Im having trouble with a proof by induction

Question

the question is:

let $$a_{n} = 1$$ and $$a_{n+1}=\frac{a_{n}}{1+(n+1)a_{n}}$$ for each natural number n. prove by induction that $$a_{n} = \frac{2}{n(n+1)}$$ for every natural number. and deduce that $$a_{n}\rightarrow 0.$$I have shown that when n = 1 the theorem is true, and assumed that it is also true for n = k
and when i try prove the case for n=k+1 I get: $$a_{k+1}=\frac{\frac{2}{k(k+1)}}{1+(k+1)\frac{2}{k(k+1)}}$$
its at this point that I'm getting stuck.
do i need to try and manipulate the equation to get:$$a_{k+1}=\frac{2}{(k+1)(k+2)}?$$
Id appreciate any help, cheers guys.

Answer 1

You're almost there; you've done nearly everything.
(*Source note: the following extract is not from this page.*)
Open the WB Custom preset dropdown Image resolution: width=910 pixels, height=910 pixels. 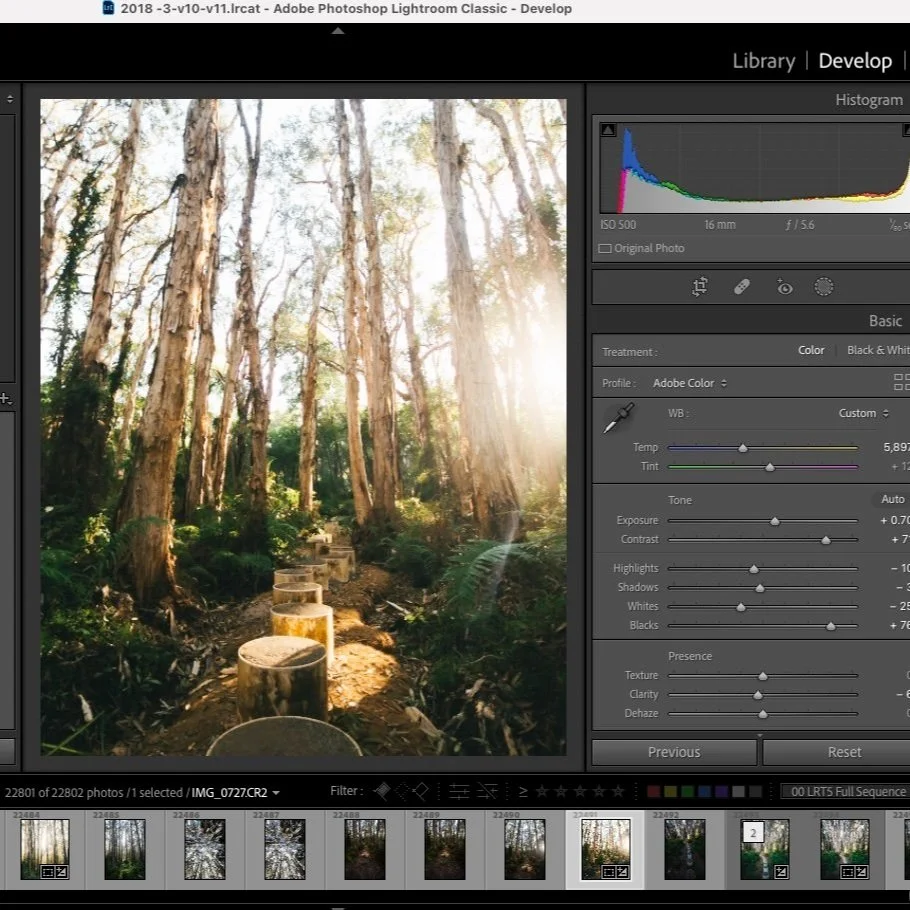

Your expression is

$$a_{k+1} = \frac{\frac{2}{k(k+1)}}{1+(k+1)\frac{2}{k(k+1)}} = \frac{\frac{2}{k(k+1)}}{1+\frac{2}{k}} = \frac{2}{k(k+1)+2(k+1)} = \frac{2}{(k+2)(k+1)}$$

as desired.

Answer 2

Write $b_n = \dfrac{1}{a_n}$. Then $$ \frac{1}{b_{n+1}} = \frac{\frac{1}{b_{n}}}{1+\frac{n+1}{b_{n}}} = \frac{1}{b_n+n+1} $$ and so $$ b_{n+1} = b_n+n+1 $$ Thus, $$ b_n = \sum_{k=1}^n k = \frac{n(n+1)}{2} $$